-- start EXCERPTED TEXT --

Al–Aulaqi is a United States citizen, however, and so we must also consider whether his citizenship precludes the AUMF from serving as the source of lawful authority for the contemplated DoD operation. There is no precedent directly addressing the question in circumstances such as those present here; but the Supreme Court has recognized that, because military detention of enemy forces is “by ‘universal agreement and practice,’ [an] ‘important incident [ ] of war,’ ” Hamdi v. Rumsfeld, 542 U.S. 507, 518, 124 S.Ct. 2633, 159 L.Ed.2d 578 (2004) (plurality opinion) (quoting Ex parte Quirin, 317 U.S. 1, 28, 30, 63 S.Ct. 2, 87 L.Ed. 3 (1942)), the AUMF authorized the President to detain a member of Taliban forces who was captured abroad in an armed conflict against the United States on a traditional battlefield. See id. at 517–19, 124 S.Ct. 2633 (plurality opinion). In addition, the Court held in Hamdi that this authorization applied even though the Taliban member in question was a U.S. citizen. Id. at 519–24, 124 S.Ct. 2633; see also Quirin, 317 U.S. at 37–38, 63 S.Ct. 2 (“[c]itizens who associate themselves with the military arm of the enemy government, and with its aid, guidance and direction enter [the United States] bent on hostile acts,” may be treated as “enemy belligerents” under the law of war). Furthermore, lower federal courts have relied upon Hamdi to conclude that the AUMF authorizes DoD to detain individuals who are part of al-Qaida even if they are apprehended and transferred to U.S. custody while not on a traditional battlefield. See, e.g., Bensayah v. Obama, 610 F.3d 718, 720–21, 724–25, 727 (D.C.Cir. June 28, 2010) (concluding that the Department of Defense could detain an individual turned over to the U.S. in Bosnia if it demonstrates he was part of al-Qaida); Al–Adahi v. Obama, 613 F.3d 1102 (D.C.Cir.2010) (DoD has authority under AUMF to detain individual apprehended by Pakistani authorities in Pakistan and then transferred to U.S.); Anam v. Obama, 696 F.Supp.2d 1 (D.D.C.2010) (same); Razak Ali v. Obama, 2009 WL 4030864 (D.D.C.2009) (same); Sliti v. Bush, 592 F.Supp.2d 46 (D.D.C.2008) (same).
See also Al Odah v. U.S., 611 F.3d 8, 9–10 (D.C.Cir.2010), and other D.C. Circuit cases cited therein (D.C.Cir.2010) (AUMF gives United States the authority to detain a person who is “part of” al-Qaida or Taliban forces); Hamlily, 616 F.Supp.2d at 74 (Bates, J.); Gherebi, 609 F.Supp.2d at 67 (Walton, J.); Mattan v. Obama, 618 F.Supp.2d 24, 26 (D.D.C.2009) (Lamberth, C.J.); Al Mutairi v. United States, 644 F.Supp.2d 78, 85 (D.D.C.2009) (Kollar–Kotelly, J,); Awad v. Obama, 646 F.Supp.2d 20, 23 (D.D.C.2009) (Robertson, J.); Anam v. Obama, 653 F.Supp.2d 62, 64 (D.D.C.2009) (Hogan, J.); Hatim v. Obama, 677 F.Supp.2d 1, 7 (D.D.C.2009) (Urbina, J.); Al–Adahi v. Obama, No. 05–280, 2009 WL 2584685 (D.D.C. Aug. 21, 2009) (Kessler, J.), rev'd on other grounds, 613 F.3d 1102 (D.C.Cir.2010).

-- end EXCERPTED TEXT --
-- start DATA ENTRIES --

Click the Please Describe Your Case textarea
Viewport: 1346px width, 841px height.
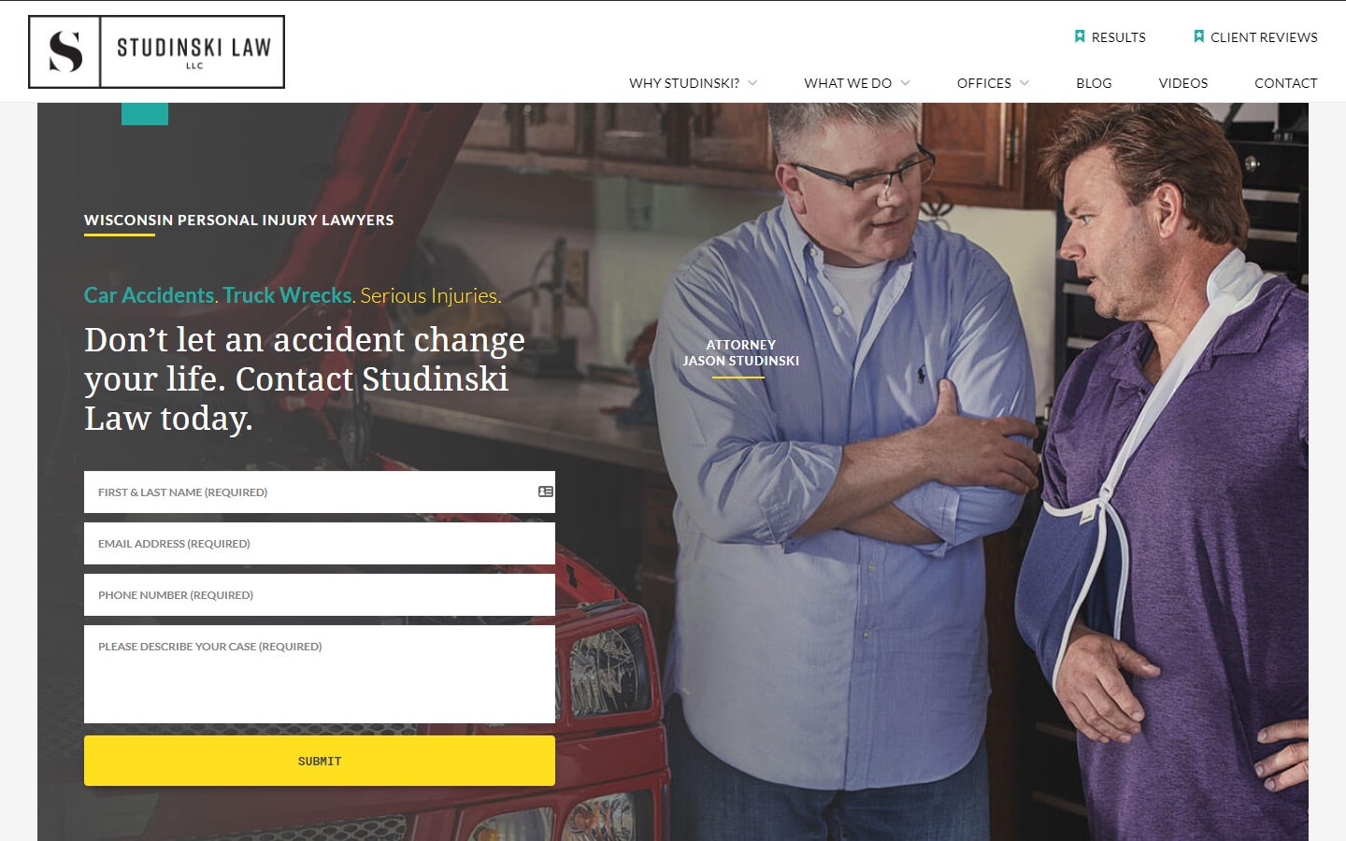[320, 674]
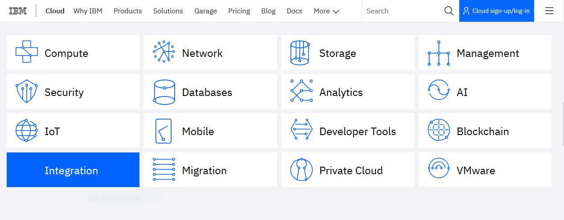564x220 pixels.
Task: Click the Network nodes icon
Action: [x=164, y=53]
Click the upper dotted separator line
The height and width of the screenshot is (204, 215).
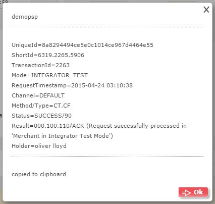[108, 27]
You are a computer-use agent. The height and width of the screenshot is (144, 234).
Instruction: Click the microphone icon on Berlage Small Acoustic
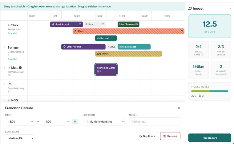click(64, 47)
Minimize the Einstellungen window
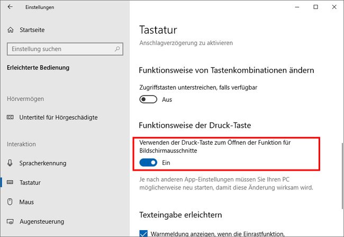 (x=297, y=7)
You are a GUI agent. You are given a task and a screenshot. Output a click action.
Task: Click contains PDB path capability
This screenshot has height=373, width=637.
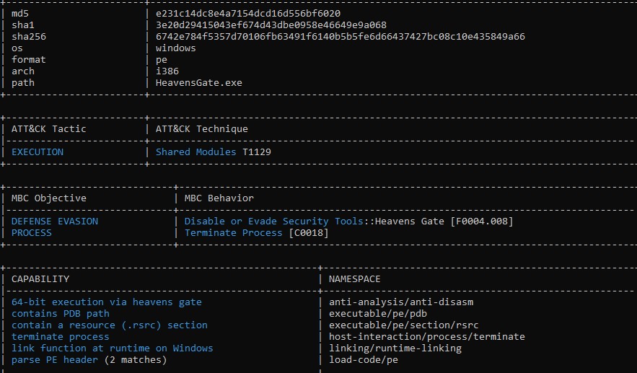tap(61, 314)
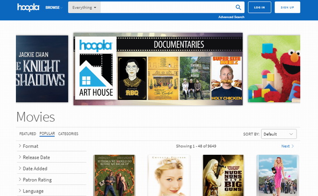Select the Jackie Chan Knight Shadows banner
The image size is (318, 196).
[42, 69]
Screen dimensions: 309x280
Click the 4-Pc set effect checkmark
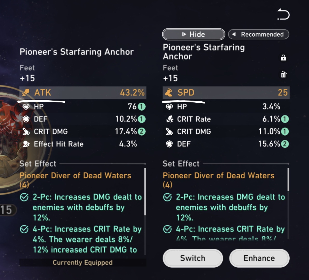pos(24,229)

-- end DATA ENTRIES --

WHAT TO DO>
**A.** According to the AUMF excerpt, what did the Supreme Court hold in Hamdi about the detained Taliban member's U.S. citizenship?
**B.** From the AUMF excerpt, extract word for word the part that opens with the words containing "See also Al" and closes with "F.3d 1102 (D.C.Cir.2010).".
The rows have no role in this exercise.

TASK SOLUTIONS>
**A.** The Court held that the AUMF's authorization to detain applied even though the Taliban member was a U.S. citizen.

**B.**
See also Al Odah v. U.S., 611 F.3d 8, 9–10 (D.C.Cir.2010), and other D.C. Circuit cases cited therein (D.C.Cir.2010) (AUMF gives United States the authority to detain a person who is “part of” al-Qaida or Taliban forces); Hamlily, 616 F.Supp.2d at 74 (Bates, J.); Gherebi, 609 F.Supp.2d at 67 (Walton, J.); Mattan v. Obama, 618 F.Supp.2d 24, 26 (D.D.C.2009) (Lamberth, C.J.); Al Mutairi v. United States, 644 F.Supp.2d 78, 85 (D.D.C.2009) (Kollar–Kotelly, J,); Awad v. Obama, 646 F.Supp.2d 20, 23 (D.D.C.2009) (Robertson, J.); Anam v. Obama, 653 F.Supp.2d 62, 64 (D.D.C.2009) (Hogan, J.); Hatim v. Obama, 677 F.Supp.2d 1, 7 (D.D.C.2009) (Urbina, J.); Al–Adahi v. Obama, No. 05–280, 2009 WL 2584685 (D.D.C. Aug. 21, 2009) (Kessler, J.), rev'd on other grounds, 613 F.3d 1102 (D.C.Cir.2010).